Friday 25 April 2014

Vulcan Blessings

Moving Off Welfare Into Work

We have more good news from the trenches.  The battle against being enslaved to welfare has not only been joined, but--for the moment--is being won in New Zealand.  The present government has been quietly opening up a number of  fronts in the war against welfare benefits as a human right.  The common theme in this battle is to reject the notion of welfare as a lifestyle choice. 

As in the United States under the Clinton administration, the driver is not ideological (at least, not overtly so).  Rather it is part of the wider effort to get government spending under control and bring the fiscal situation back into surplus--then, eventually, into government debt reduction.  Therefore, welfare needs to be discriminatory--delivered to those who really need it, not to those who would prefer it as their chosen lifestyle.  This, from the NZ Herald:

Numbers on sole parent support have plunged by 8600, or 10 per cent, in the year to March.  It is the biggest drop in a single year since the benefit - previously known as the domestic purposes benefit, or DPB - was created in 1974.  Sole parent support is now being paid to 75,844 sole parents, fewer than in any year in the DPB's history since 1988.
Respondents in the United States have testified that the President's "you have to get a job" refrain was psychologically powerful in moving them off welfare into work.  Public expectation is a powerful incentive.  It can either work for you or against you.  In decades and times when the "public expectation" is that you are a victim owed help, welfare rolls expand.  When "official" policy and expectation is that you are obligated to get a job, the reverse happens.  But it helps to have other stars aligned.  A growing demand for labour and unfilled job positions help significantly.

In New Zealand we have both a government committed to reducing or removing welfare benefits when the emergency or temporary need has passed, coupled with a growing job market.  The impact in twelve months has been remarkable.  For time immemorial the Left has asserted there are no "bludgers" on welfare roles.  Everyone on welfare deserves to be there--and stay there--by definition.  This has been a theological fixation.  Now, the Left has been strangely--but not surprisingly--silent.  The only criticism remaining would be for the Left to argue that work is worse than welfare, a hardship or affliction, if you will, which would be guaranteed to arouse wrath amongst the electorate like nothing else.  So silence, in this case, is understandable, the better part of valour.

We want to underscore how powerful the setting of official expectations, as manifest via welfare rules, is.
A single parents' group says "a complete change of mindset" has helped reduce the number of people on the sole parent benefit to the lowest level in more than 20 years. . . .Auckland Single Parents Trust founder Julie Whitehouse said tighter rules, which require sole parents to look for part-time work when their youngest child turns 5 and fulltime work when that child turns 14, had completely changed attitudes.  "It's amazing," she said. "It's so good that I can't even get them to volunteer time.

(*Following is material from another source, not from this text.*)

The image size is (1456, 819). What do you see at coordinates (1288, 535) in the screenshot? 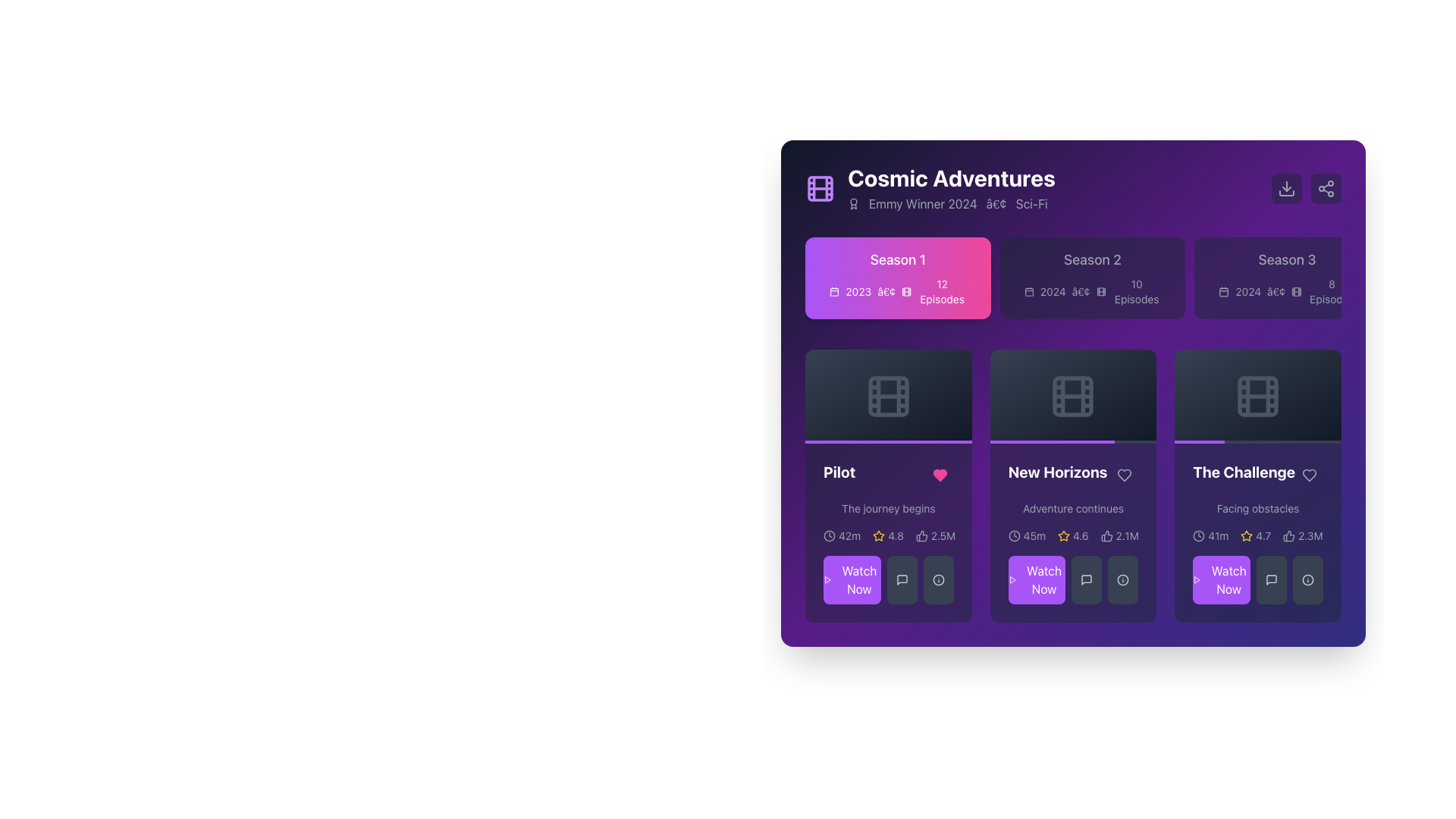
I see `the thumbs-up icon located in the bottom-right section of the interface within 'The Challenge' segment, to the right of a star rating graphic and above a text description` at bounding box center [1288, 535].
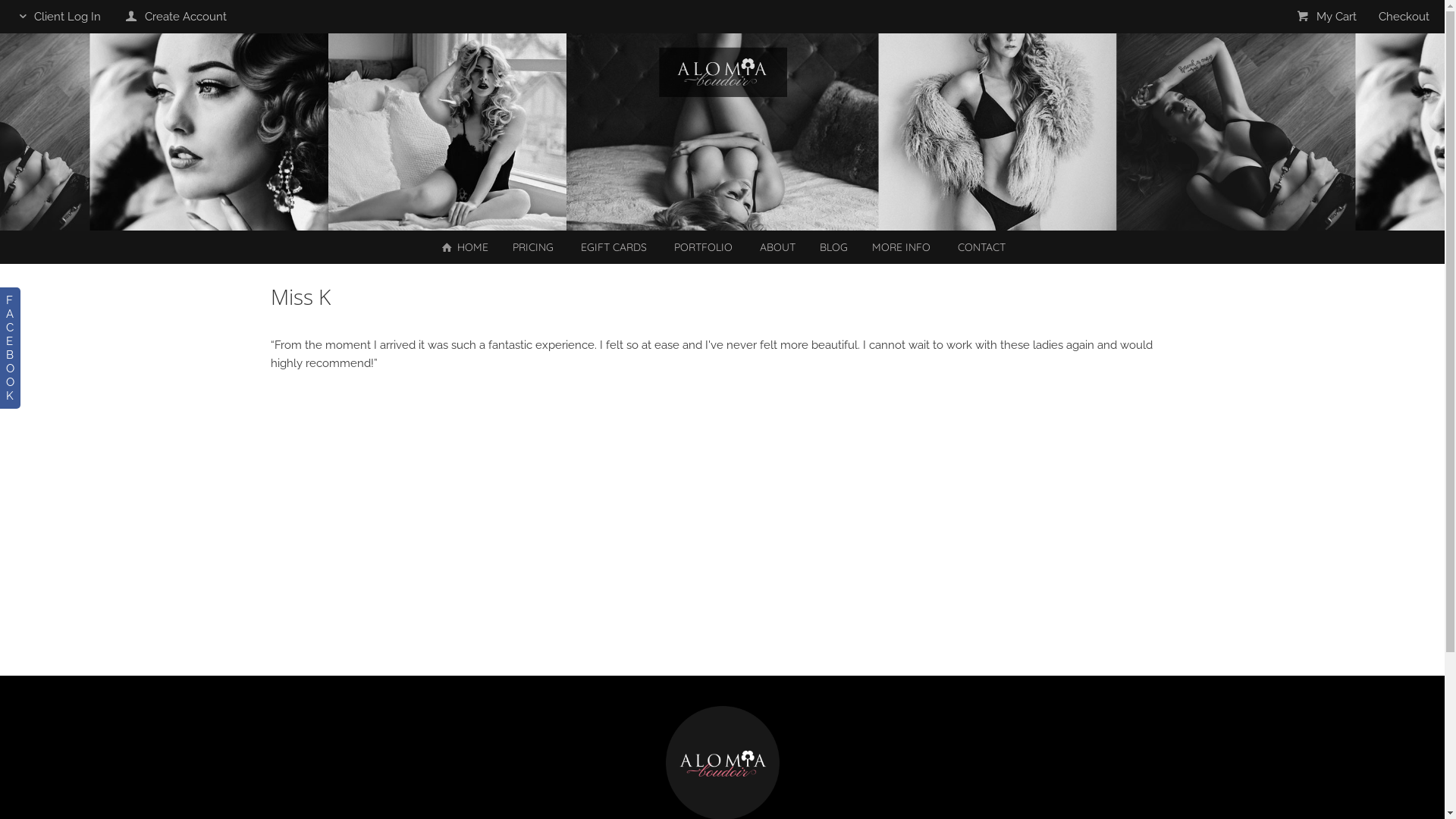 Image resolution: width=1456 pixels, height=819 pixels. What do you see at coordinates (901, 246) in the screenshot?
I see `'MORE INFO'` at bounding box center [901, 246].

The whole mindset has changed."

Asked how many of her 580 members now had jobs, she said: "The shift is incredible, I'm almost tempted to say 100 per cent - it really is big. All the attitudes changed. Everybody knew that when your child is 5 you have to go to work."
We are also aware that the government has helped create a culture of job-seeking at the welfare agencies, by requiring that beneficiaries attend courses to prepare them for work and to help them apply appropriately for jobs.  This has fostered a culture of job-seeking.  "Everyone"  is engaged in it, so it becomes a "cool" activity.  This is the carrot.  The stick is that if a beneficiary does not participate, his or her benefit is reduced.

Work is not a curse.  It is a privilege and an honour.  True, work was cursed as a result of the Fall, but the Scriptures make clear this curse made the whole enterprise more difficult, not intrinsically evil.  The same applied to childbearing.  Work itself is no more a curse than the bearing of children.  Having said that, it is not surprising that Unbelief has at times actually declared both to be intrinsically evil and harmful and degrading.  But these are the Devil's lies.  As always with him, the actual opposite is the truth.

The wider ramifications of people moving off beneficiary rolls into paid employment will be considerable.  May it live long, and prosper.